## Treść zadania
Przepisz jako listę JSON ciągów znaków fragment listingu od wiersza zawierającego „Given: Toggle the Inspector lock icon” do samego końca listingu, oba krańce włącznie, po jednym ciągu na każdy wiersz. Pomiń puste wiersze, a obrazów nie umieszczaj w odpowiedzi.

## Materiał wejściowy
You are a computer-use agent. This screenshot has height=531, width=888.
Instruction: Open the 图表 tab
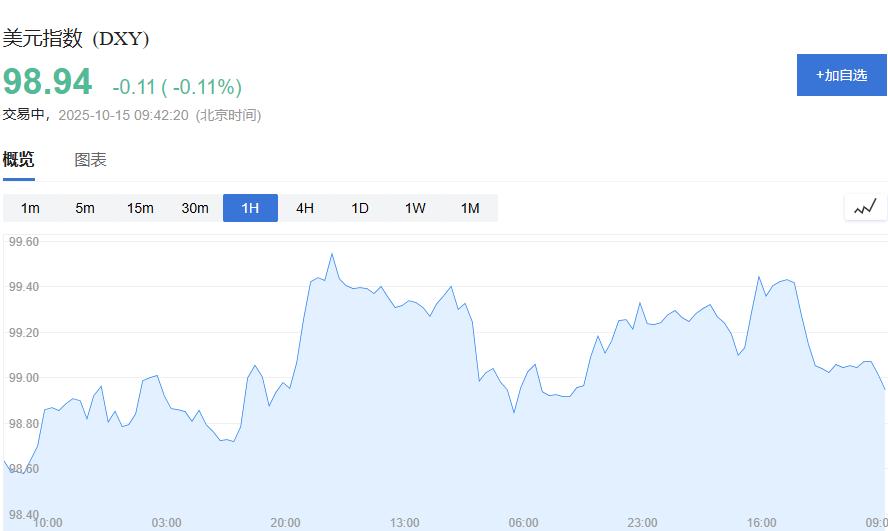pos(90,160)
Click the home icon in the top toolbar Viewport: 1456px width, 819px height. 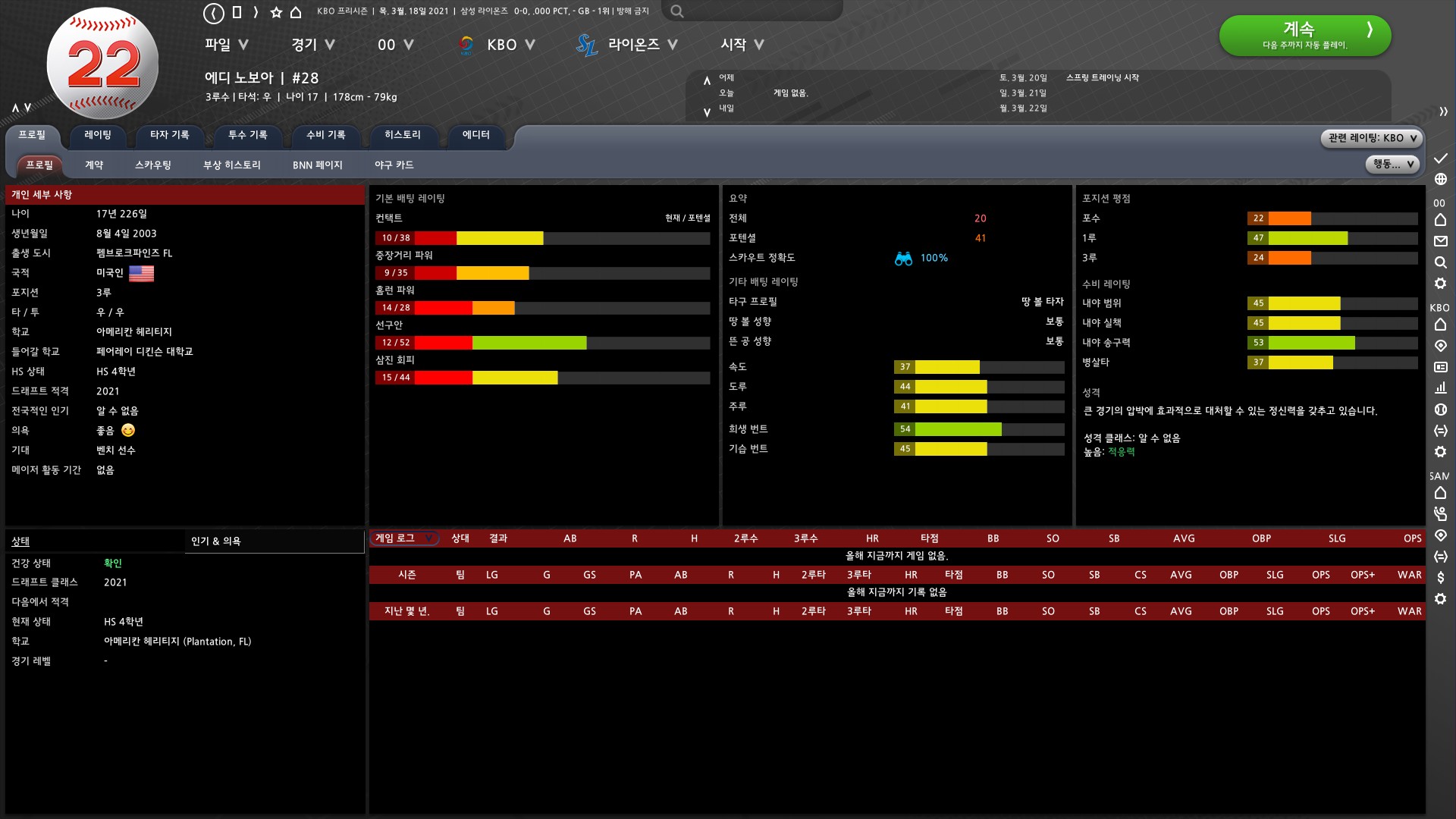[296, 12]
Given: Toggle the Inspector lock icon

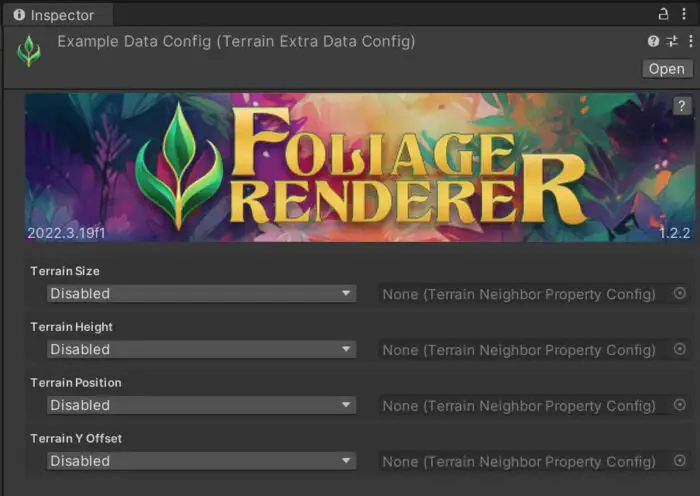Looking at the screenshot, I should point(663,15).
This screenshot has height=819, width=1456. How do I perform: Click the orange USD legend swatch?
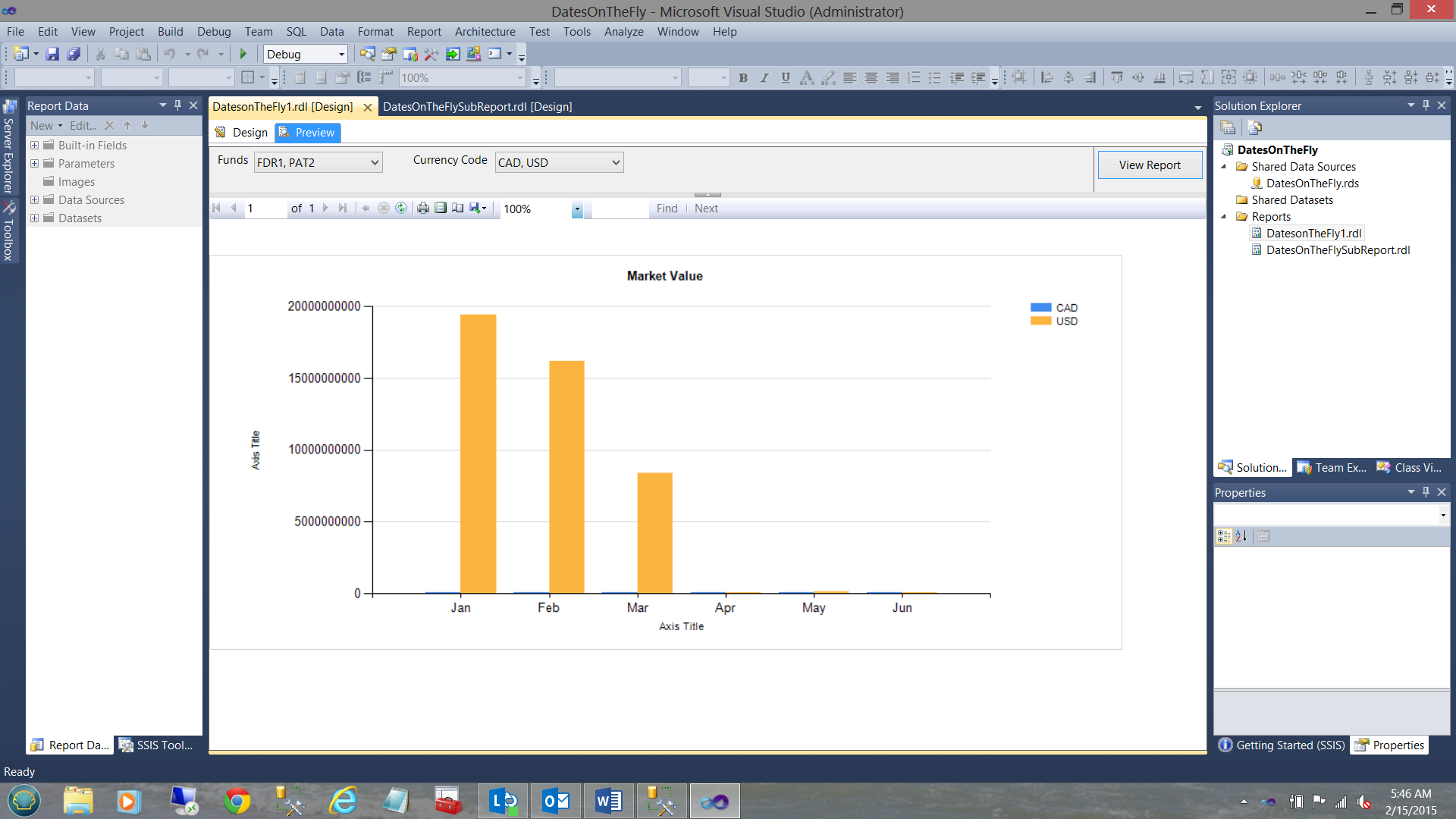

## Wykonane zadanie
[
  "Given: Toggle the Inspector lock icon",
  "Looking at the screenshot, I should point(663,15).",
  "This screenshot has height=819, width=1456. How do I perform: Click the orange USD legend swatch?"
]